1. 酶标板 (Corning, catalog number: 3197)

2. 原生质体转化相关试剂 (参阅“水稻原生质体转化”程珂等，2018)

3. 质粒抽提试剂盒QIAGEN Plasmid Kits (QIAGEN, catalog number: 10043)

4. 酶活检测试剂盒 Dual-Luciferase^® Reporter Assay System (Promega, catalog number: E1910)

仪器设备：

酶标仪，分光光度计

1. 载体构建：本操作系统的载体 PUC19-nLUC 和 PUC19-cLUC 基本结构如图所示 (图1) (Chen等，2008)。

图1. 载体 PUC19-nLUC 和 PUC19-cLUC 基本结构图

2. 按照多克隆位点酶切位点信息，将两个待检测蛋白质分别与 PUC19-nLUC 和PUC19-cLUC 进行融合连接。

3. 抽提质粒：按质粒提取试剂盒QIAGEN Plasmid Kits的说明书进行高纯度质粒提取，并测定浓度。

4. 原生质体转化：制备原生质体并通过 PEG 介导的方法转化质粒 (参见“水稻原生质体的分离及转化”，程珂等，2018)，nLUC 和 cLUC 的质粒各用 10 μg 进行转化， 同时共转化 2 μg 35S:REN (Renilla luciferase) 质粒作为内参对照，转化完成后室温培养 16-20 h。

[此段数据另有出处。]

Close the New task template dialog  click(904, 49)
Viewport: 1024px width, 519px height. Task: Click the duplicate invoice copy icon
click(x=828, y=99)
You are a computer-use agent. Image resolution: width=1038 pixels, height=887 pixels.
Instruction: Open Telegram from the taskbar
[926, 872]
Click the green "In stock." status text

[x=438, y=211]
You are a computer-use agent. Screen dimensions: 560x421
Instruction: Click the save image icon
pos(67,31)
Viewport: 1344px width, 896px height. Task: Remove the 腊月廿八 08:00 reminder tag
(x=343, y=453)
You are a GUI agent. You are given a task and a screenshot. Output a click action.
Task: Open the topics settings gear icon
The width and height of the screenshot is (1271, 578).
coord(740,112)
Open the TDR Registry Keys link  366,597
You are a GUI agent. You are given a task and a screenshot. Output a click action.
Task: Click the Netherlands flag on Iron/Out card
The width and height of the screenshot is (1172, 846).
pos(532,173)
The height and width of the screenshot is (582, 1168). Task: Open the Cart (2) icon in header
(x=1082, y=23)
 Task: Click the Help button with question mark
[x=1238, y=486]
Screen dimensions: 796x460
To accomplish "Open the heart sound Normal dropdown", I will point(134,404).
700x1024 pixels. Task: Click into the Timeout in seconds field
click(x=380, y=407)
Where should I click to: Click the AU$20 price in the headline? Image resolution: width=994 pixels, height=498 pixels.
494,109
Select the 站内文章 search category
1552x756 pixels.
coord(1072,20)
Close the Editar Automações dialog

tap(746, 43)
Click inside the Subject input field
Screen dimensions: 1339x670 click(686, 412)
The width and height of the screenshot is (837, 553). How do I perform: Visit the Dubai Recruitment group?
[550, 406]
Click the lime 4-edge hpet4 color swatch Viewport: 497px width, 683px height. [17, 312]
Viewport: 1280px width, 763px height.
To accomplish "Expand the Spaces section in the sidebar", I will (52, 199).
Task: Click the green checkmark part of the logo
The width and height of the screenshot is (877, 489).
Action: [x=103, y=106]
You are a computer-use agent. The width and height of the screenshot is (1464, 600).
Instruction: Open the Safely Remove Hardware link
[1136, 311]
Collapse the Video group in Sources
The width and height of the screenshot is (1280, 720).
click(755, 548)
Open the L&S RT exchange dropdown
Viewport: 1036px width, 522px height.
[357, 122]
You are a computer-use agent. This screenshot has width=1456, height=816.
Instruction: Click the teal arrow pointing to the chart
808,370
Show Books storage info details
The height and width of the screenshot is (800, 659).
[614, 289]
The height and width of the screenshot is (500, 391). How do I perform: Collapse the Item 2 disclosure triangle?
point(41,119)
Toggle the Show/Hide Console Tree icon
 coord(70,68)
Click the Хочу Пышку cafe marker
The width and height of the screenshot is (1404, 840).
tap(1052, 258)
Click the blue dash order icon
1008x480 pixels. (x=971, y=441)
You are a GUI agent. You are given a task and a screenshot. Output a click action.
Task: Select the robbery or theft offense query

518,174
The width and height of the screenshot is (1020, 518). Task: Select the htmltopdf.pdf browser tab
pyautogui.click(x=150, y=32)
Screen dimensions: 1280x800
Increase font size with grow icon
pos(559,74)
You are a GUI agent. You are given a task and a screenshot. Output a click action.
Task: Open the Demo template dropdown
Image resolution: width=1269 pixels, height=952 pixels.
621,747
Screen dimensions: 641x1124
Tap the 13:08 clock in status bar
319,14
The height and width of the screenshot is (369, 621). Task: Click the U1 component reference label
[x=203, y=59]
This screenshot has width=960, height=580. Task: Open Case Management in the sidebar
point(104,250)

5. 将培养完毕的原生质体 150 g 离心 1 min，弃上清。

6. 加入 100 μl 裂解缓冲液 Passive Lysis Buffer (Dual-Luciferase^® Reporter Assay System 提供)，混匀 30 s，12,000 rpm， 室温离心 5 min。

7. 取 50 μl 细胞裂解物到酶标板中，加入 100 μl 底物 Luciferase Assay Reagent II, 10s 后用酶标仪测量 LUC 催化底物发出的荧光信号值。

8. 加入 100 μl 底物 Stop & Glo^® Substrate，10 s 后用酶标仪测量 REN 催化底物发出的荧光信号值。

9. 计算 LUC 和 REN 的比值，统计分析实验组和对照组之间是否存在显著差异，从而判断所检测蛋白质之间是否存在相互作用。

1. 本实验必须要设计严谨的对照。连有目的基因的载体必须分别和另外一个空载体共转化，同时需要两个空载体之间共转化，以排除背景信号的影响。同时可以转化 一对确定互作的蛋白质来评价系统的有效性。

2. 必须共转化一个恒定表达的报告基因 (如 35S:REN) 来平衡化各个转化之间的系统误差和转化效率差别。

3. 高纯度的质粒和高效的原生质体转化体系是保证实验成功的关键所在。

4. 可以将相关元件连接改造到可以进行农杆菌介导的转化的载体上去，从而可以在体内稳定检测蛋白质之间的相互作用。